▶ [Exercise prompt] Would you restate every entry below word for word? Leave out the pictures.

▶ [Information provided]
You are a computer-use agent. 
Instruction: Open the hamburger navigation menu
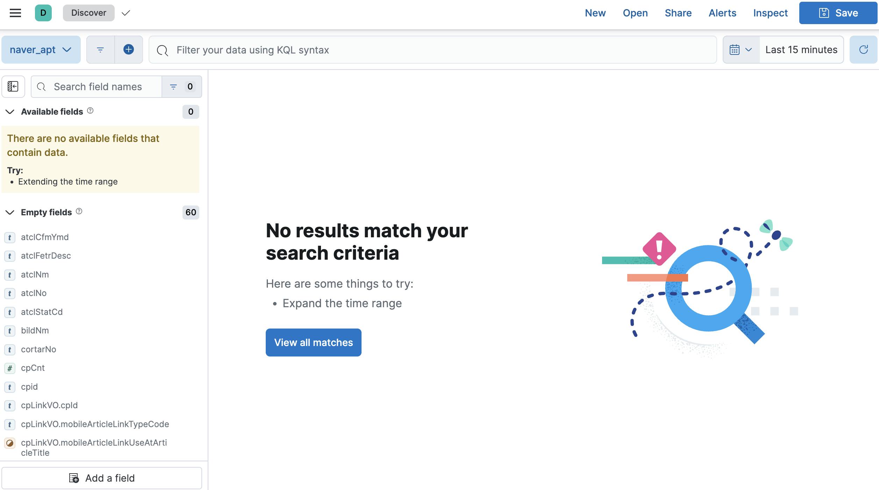15,13
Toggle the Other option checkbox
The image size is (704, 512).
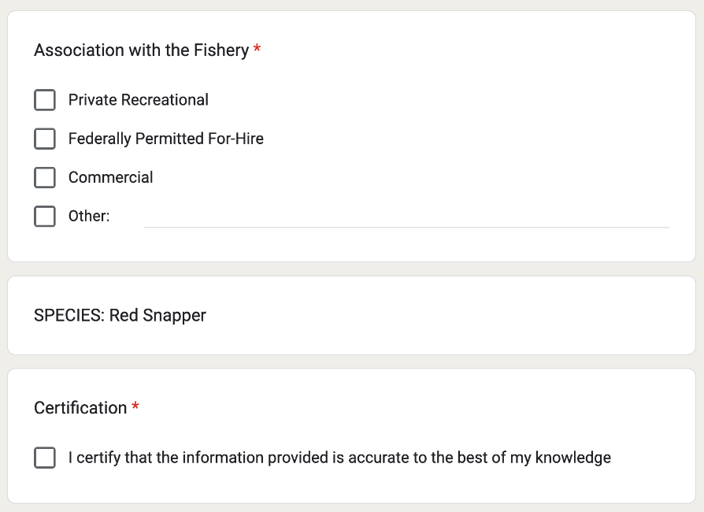pos(45,216)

▶ [Result of this task]
You are a computer-use agent. 
Instruction: Open the hamburger navigation menu
15,13
Toggle the Other option checkbox
The image size is (704, 512).
pos(45,216)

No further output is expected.